Four years ago a viral photo of a sea turtle was used to urge awareness of plastic-use, especially straws. Now some people claim this consciousness is unnecessary.
Credit: Getty Images
LADY ELLIOT ISLAND, AUSTRALIA - JANUARY 15: A Hawksbill sea turtle is seen swimming on January 15, 2012 in Lady Elliot Island, Australia. Lady Elliot Island is one of the three island resorts in the Great Barrier Reef Marine Park (GBRMPA) with the highest designated classification of Marine National Park Zone by GBRMPA. The island of approximately 40 hectares lies 46 nautical miles north-east of the Queensland town of Bundaberg and is the southern-most coral cay of the Great Barrier Reef. (Photo by Mark Kolbe/Getty Images)

An image posted in September 2019 was spread around Facebook with the following message: Americans’ plastic straws--and plastic waste in general--is not the problem when it comes to ocean trash.

There are a number of claims made in it, some of which can be fact-checked and some of which cannot. However, there is plenty to break down and there’s good reason to do so.

THE QUESTION

Is the information in this image true?

THE ANSWER

Some of the stuff in it is correct or nearly correct, but much of it is wrong, including the major claims made at the bottom.

WHAT WE FOUND

First of all, the information about the sea turtle itself is correct. This sea turtle was found in 2015 and, according to articles from that time, had been discovered near Costa Rica.

And it is true Costa Rica has had a trash dumping problem. A report from 2010 concluded that 250 tons of trash were illegally dumped into rivers and streets.
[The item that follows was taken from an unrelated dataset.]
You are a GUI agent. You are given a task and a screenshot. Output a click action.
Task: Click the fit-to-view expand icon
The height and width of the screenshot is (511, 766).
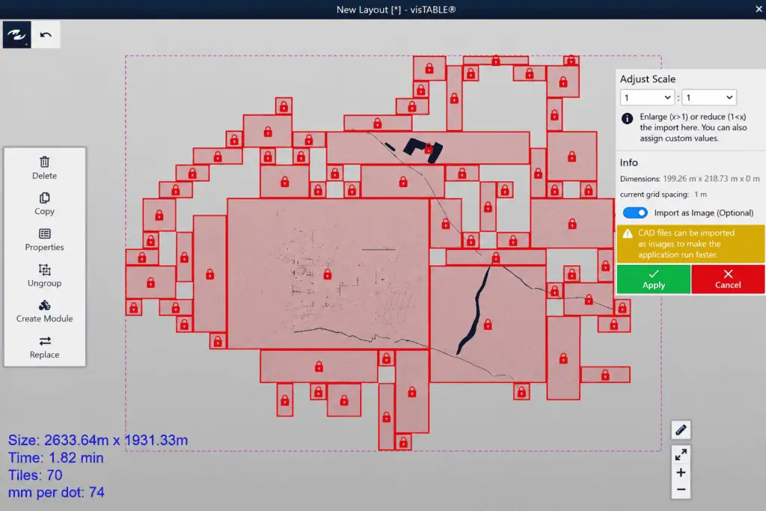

However, it’s notable that this trash is illegally dumped. Costa Rican law bans dumping trash directly into rivers, just like the United States does. That runs contrary to what the image is implying when it contrasts Costa Rica’s dumping problem with the United States’ ban on dumping.

The claim about the ten Asian and African rivers incorrectly refers to a study from 2017. The study states, “the 10 top-ranked rivers transport 88−95% of the global load into the sea.” However, that data refers to all trash transported from rivers to the sea only. That means about 88-95% of trash which flows from rivers to oceans comes from those 10 rivers (eight of which are in Asia and two of which are in Africa). One of the researchers even came out and said that this does not refer to all sources of ocean trash.

Not everyone agrees on those numbers either. The Ocean Cleanup, a charity dedicated to preserving the world’s seas, estimates that 80% of river plastic emissions entering the oceans comes from 1000 rivers. Only one of those rivers, the Delaware, is in the United States. It’s worth noting their findings are still under scientific review.

It’s also not true that Americans create almost none of the ocean’s plastic. A 2015 study estimated that the U.S. put the 20th-most plastic into the ocean among all coastal countries. It estimated this by calculating the amount of coastal mismanaged plastic waste a country produced. While there are other countries that do generate more ocean plastic waste, it is untrue to say the U.S. creates "almost none."

RELATED: VERIFY: Does this map pinpoint human trafficking hotspots?

This image is a good example of how misinformation can spread on social media, how you can detect it, and how you can try to navigate it. If a claim doesn’t cite any sources for its data, approach it with skepticism. If you try to fact-check the claim yourself, don’t just assume it’s all true or all false based on the first piece of information you check. Many images like this have a mix of true and false information.